Reader Barney Kirchhoff writes: “I’m glad to know that we can tell the president of France to ‘get lost,’ but there is a better all-purpose term available thanks to a German freebooter named Götz von Berlichingen, aka Götz of the Iron Hand.

“A feisty nobleman, minor despot and all-around fighting man, he roamed central Germany for some 50 years in the 16th century taking on all comers.

“In 1504, at the age of about 24, he lost his right arm in a battle. However, that didn’t stop him. He got a first-rate mechnical iron prosthesis that could wield either a sword or a pen and built up his warrior reputation in combat with rivals and enemies in Cologne, Ulm, Augsburg, Bamberg and as far afield as Burgundy and Lorraine.

“He bought a castle in Neckarzimmern and died in bed in 1562 but left behind an account of his wars, feuds and depredations that Goethe, the grand old man of German letters, turned into a five-act play in 1773.

“One of the highlights of the play occurs when Götz is besieged in his castle, and the enemy commander sends an emissary with a white flag to ask Götz to surrender.

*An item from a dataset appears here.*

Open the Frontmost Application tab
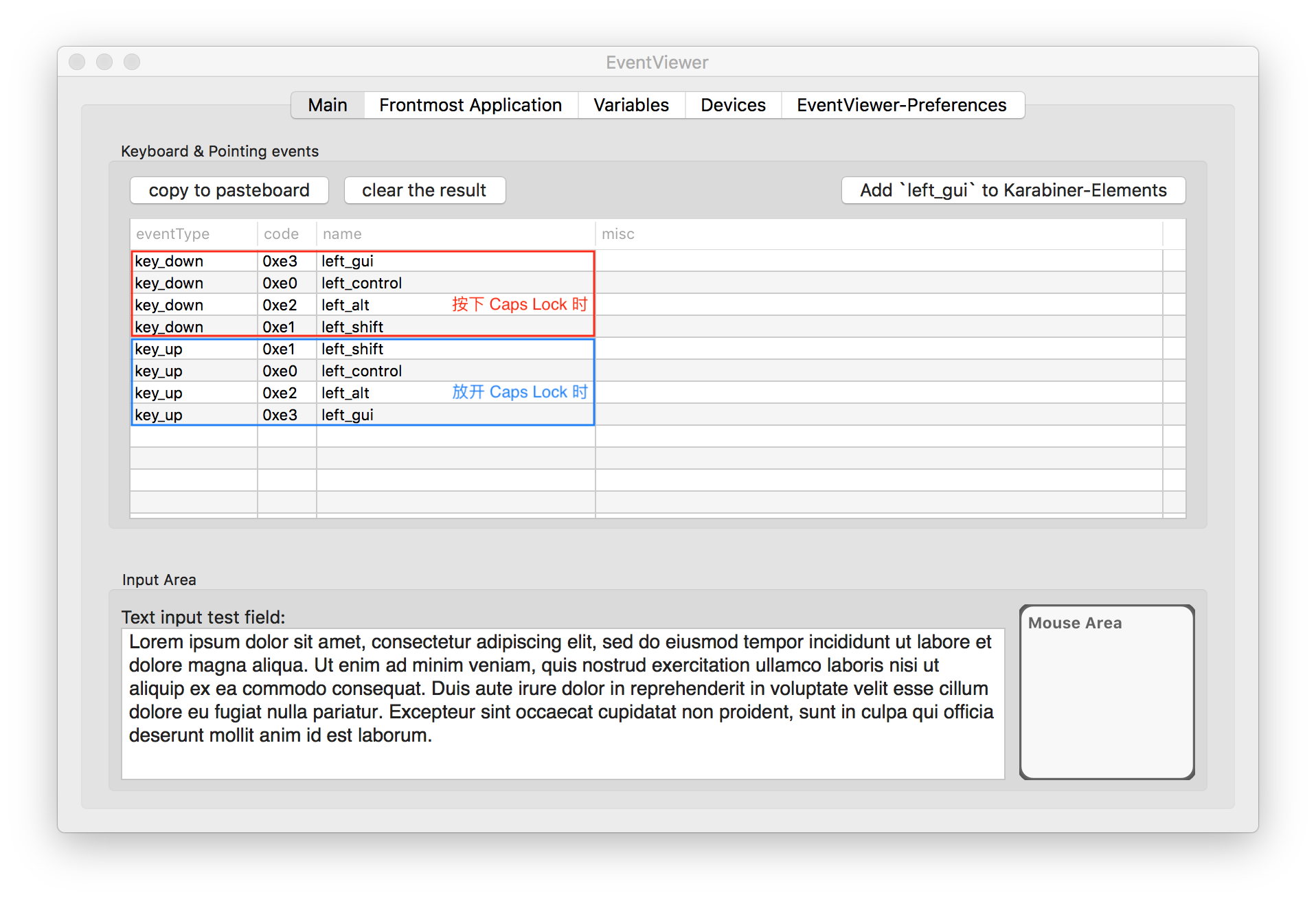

Götz’s immortal reply, at least according to Goethe: ‘Er kann mich am Arsche lecken’ or ‘He can lick my ass.’

“The episode was regularly staged at summer festivals in Jagsthausen (near Heilbronn) and I believe still is. It always brings down the house.

“In the 1950s, when I was working on The Stars and Stripes, the daily newspaper of the U.S. armed forces in Europe, a German scholar picked up on this and compiled a little guide to international understanding, which listed the phrase in a shortened version (dropping the ‘he can’) in 55 languages, ranging from Albanian (‘Llp ma bithin!’) to Urdu (‘Jahannum wasil ho’).

“The French translation, as you no doubt know, is ‘Baisez-moi le cul!,’ which readers may want to memorize for the next surly French clerk, officious restaurant waitperson, honking motorist or arrogant bicyclist racing through a red light at night on an unlit bike. “However, I wouldn’t use it for the president of France pending further court decisions.

“I was unable to find a copy of the list on the Web. Gotzen’s Grober Gruss, a 1956 book containing it, is available but I don’t think it was ever translated into English.

“No kiss needed for me but if you ever get to Manchuria and get bad service, tell them ‘Minikondshuso be hiyabas.’

“On a further cultural footnote, around 1782 Mozart wrote a six-part canon using the phrase. However, it was only known in a bowderlized version until the original manuscript was found in a dusty archive in 1991. Sung by six voices as a three-part round, it was apparently a party piece that Mozart performed only for his friends in Vienna.”